### Exercise data
--
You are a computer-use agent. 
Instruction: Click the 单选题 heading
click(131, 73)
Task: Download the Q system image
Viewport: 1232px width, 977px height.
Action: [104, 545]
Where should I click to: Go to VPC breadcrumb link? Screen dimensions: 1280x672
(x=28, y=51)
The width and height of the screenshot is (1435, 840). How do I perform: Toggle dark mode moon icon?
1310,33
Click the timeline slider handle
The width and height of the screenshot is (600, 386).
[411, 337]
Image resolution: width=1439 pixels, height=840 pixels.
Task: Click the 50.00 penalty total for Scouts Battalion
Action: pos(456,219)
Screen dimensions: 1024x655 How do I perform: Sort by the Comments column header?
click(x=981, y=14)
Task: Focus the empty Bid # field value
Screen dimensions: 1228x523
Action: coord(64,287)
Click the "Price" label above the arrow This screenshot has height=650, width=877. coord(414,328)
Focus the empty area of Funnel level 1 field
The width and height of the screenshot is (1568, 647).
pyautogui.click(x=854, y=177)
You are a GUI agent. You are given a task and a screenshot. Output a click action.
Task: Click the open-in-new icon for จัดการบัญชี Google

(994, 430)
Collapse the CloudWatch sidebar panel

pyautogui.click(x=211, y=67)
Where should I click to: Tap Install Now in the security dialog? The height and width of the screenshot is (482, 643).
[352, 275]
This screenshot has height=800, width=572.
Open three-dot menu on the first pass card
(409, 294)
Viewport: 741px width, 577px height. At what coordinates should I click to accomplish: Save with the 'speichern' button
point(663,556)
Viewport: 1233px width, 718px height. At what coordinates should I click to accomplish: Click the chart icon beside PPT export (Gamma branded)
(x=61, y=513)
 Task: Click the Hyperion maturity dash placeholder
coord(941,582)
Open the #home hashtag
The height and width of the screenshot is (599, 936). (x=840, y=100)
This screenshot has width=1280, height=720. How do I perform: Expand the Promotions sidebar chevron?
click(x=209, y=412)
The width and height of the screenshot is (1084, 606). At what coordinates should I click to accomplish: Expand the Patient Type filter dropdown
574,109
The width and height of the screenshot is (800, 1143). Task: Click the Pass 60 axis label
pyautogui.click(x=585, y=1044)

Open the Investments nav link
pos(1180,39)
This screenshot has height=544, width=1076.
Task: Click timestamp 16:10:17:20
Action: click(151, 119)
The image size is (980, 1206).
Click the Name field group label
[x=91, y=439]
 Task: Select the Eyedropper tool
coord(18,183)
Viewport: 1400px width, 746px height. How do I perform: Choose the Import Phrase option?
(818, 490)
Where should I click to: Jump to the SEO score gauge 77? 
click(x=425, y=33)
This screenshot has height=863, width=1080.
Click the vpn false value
--
Give the records back in full, word for word.

You are a computer-use agent. 
Instruction: Click the 单选题 heading
click(131, 73)
Task: Download the Q system image
Viewport: 1232px width, 977px height.
Action: [104, 545]
Where should I click to: Go to VPC breadcrumb link? Screen dimensions: 1280x672
(x=28, y=51)
The width and height of the screenshot is (1435, 840). How do I perform: Toggle dark mode moon icon?
1310,33
Click the timeline slider handle
The width and height of the screenshot is (600, 386).
[411, 337]
Image resolution: width=1439 pixels, height=840 pixels.
Task: Click the 50.00 penalty total for Scouts Battalion
Action: pos(456,219)
Screen dimensions: 1024x655 How do I perform: Sort by the Comments column header?
click(x=981, y=14)
Task: Focus the empty Bid # field value
Screen dimensions: 1228x523
Action: coord(64,287)
Click the "Price" label above the arrow This screenshot has height=650, width=877. coord(414,328)
Focus the empty area of Funnel level 1 field
The width and height of the screenshot is (1568, 647).
pyautogui.click(x=854, y=177)
You are a GUI agent. You are given a task and a screenshot. Output a click action.
Task: Click the open-in-new icon for จัดการบัญชี Google

(994, 430)
Collapse the CloudWatch sidebar panel

pyautogui.click(x=211, y=67)
Where should I click to: Tap Install Now in the security dialog? The height and width of the screenshot is (482, 643).
[352, 275]
This screenshot has height=800, width=572.
Open three-dot menu on the first pass card
(409, 294)
Viewport: 741px width, 577px height. At what coordinates should I click to accomplish: Save with the 'speichern' button
point(663,556)
Viewport: 1233px width, 718px height. At what coordinates should I click to accomplish: Click the chart icon beside PPT export (Gamma branded)
(x=61, y=513)
 Task: Click the Hyperion maturity dash placeholder
coord(941,582)
Open the #home hashtag
The height and width of the screenshot is (599, 936). (x=840, y=100)
This screenshot has width=1280, height=720. How do I perform: Expand the Promotions sidebar chevron?
click(x=209, y=412)
The width and height of the screenshot is (1084, 606). At what coordinates should I click to accomplish: Expand the Patient Type filter dropdown
574,109
The width and height of the screenshot is (800, 1143). Task: Click the Pass 60 axis label
pyautogui.click(x=585, y=1044)

Open the Investments nav link
pos(1180,39)
This screenshot has height=544, width=1076.
Task: Click timestamp 16:10:17:20
Action: click(151, 119)
The image size is (980, 1206).
Click the Name field group label
[x=91, y=439]
 Task: Select the Eyedropper tool
coord(18,183)
Viewport: 1400px width, 746px height. How do I perform: Choose the Import Phrase option?
(818, 490)
Where should I click to: Jump to the SEO score gauge 77? 
click(x=425, y=33)
This screenshot has height=863, width=1080.
Click the vpn false value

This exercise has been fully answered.